Here are some direct links to the most Psychobabbley movies available in this groovy new deal, plus some bonus reviews that have appeared on this site in the past:

Carnival of Souls (1962)

Roger Corman and William Castle were clever enough to drape their cheapest movies with a shroud of daffy humor. Delightful as much of their work is, they didn’t necessarily need to be so self-conscious just because their budgets were next to nil. Case in point: Herk Harvey’s Carnival of Souls was made for around thirty grand— the majority of which was probably spent on film stock and white grease paint— and is the most effectively creepy B-movie of the early ‘60s. After walking away from a drag race accident, Mary the Church Organist starts seeing dead people. Decades before The Sixth Sense, audiences likely knew exactly where this plot was headed, as the inevitable twist had been done many times before in various ghost stories and installments of “The Twilight Zone”. Yet the predictability of Carnival of Souls doesn’t hurt it, nor does the Halloween-costume quality of the phantoms Mary encounters, because Harvey strikes such an eerie tone.
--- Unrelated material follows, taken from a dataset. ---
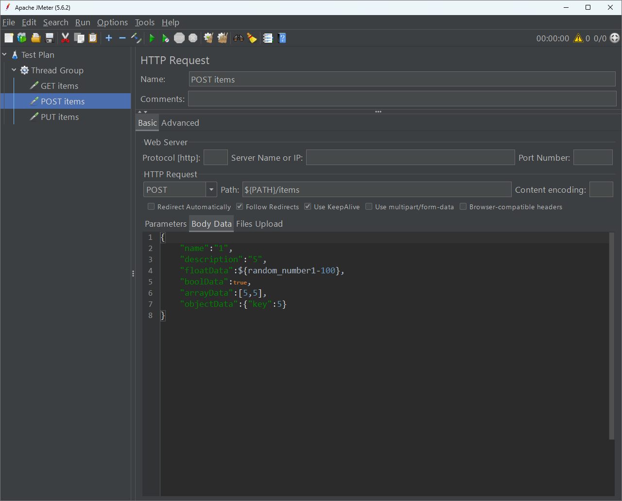
Task: Uncheck the Follow Redirects checkbox
Action: click(x=240, y=207)
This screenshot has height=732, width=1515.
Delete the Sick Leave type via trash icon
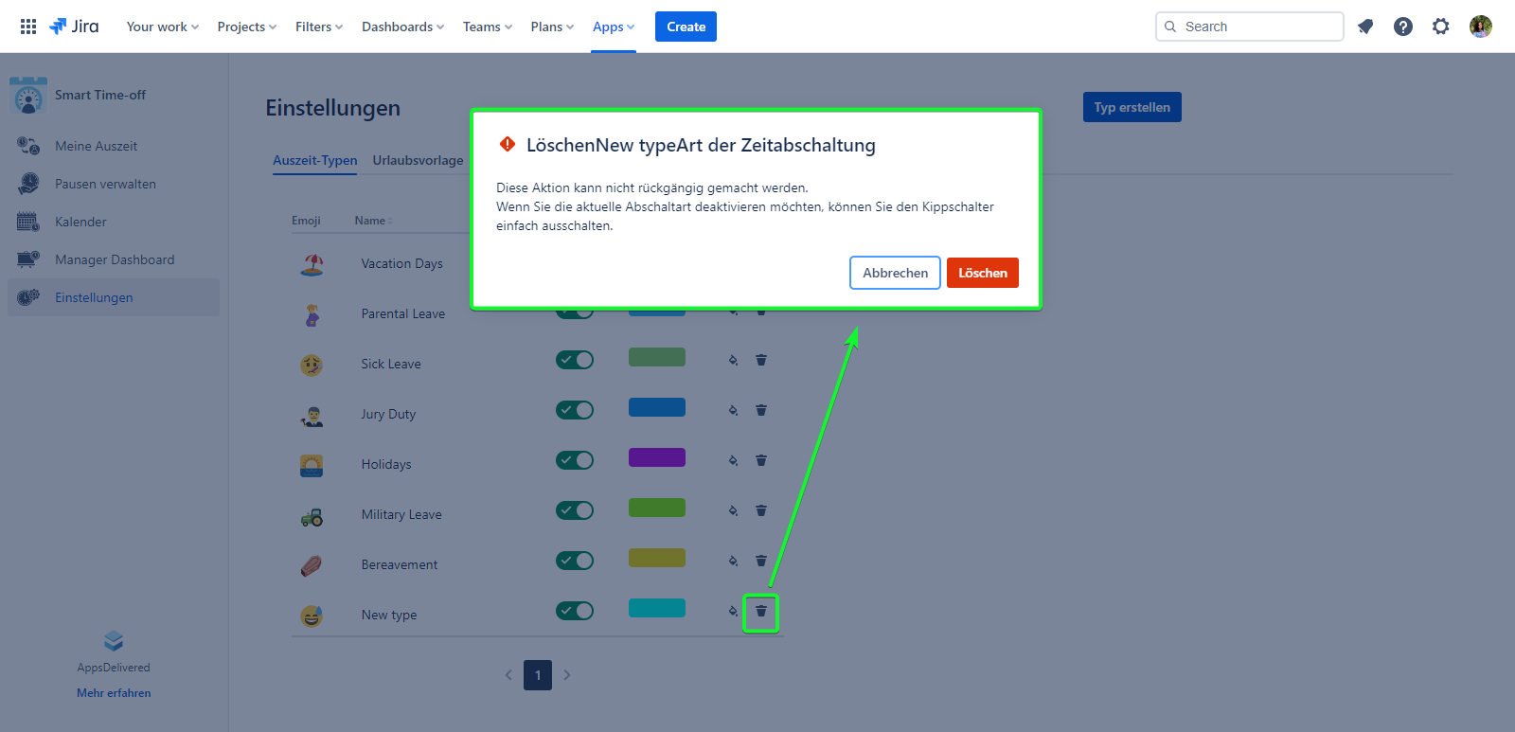pos(760,360)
The film swells with funereal dread abetted by Gene Moore’s appropriate pipe organ score. Candace Hilligoss is suitably soulless as Mary. As her lecherous hipster neighbor, John Linden provides some welcome period humor without defusing Harvey’s chilling stillness. Proving a low-budget horror picture could get away with being deathly serious, Carnival of Souls mesmerized a new crop of genre filmmakers, and its influence would be palpable in the debut film of young George Romero a few years later.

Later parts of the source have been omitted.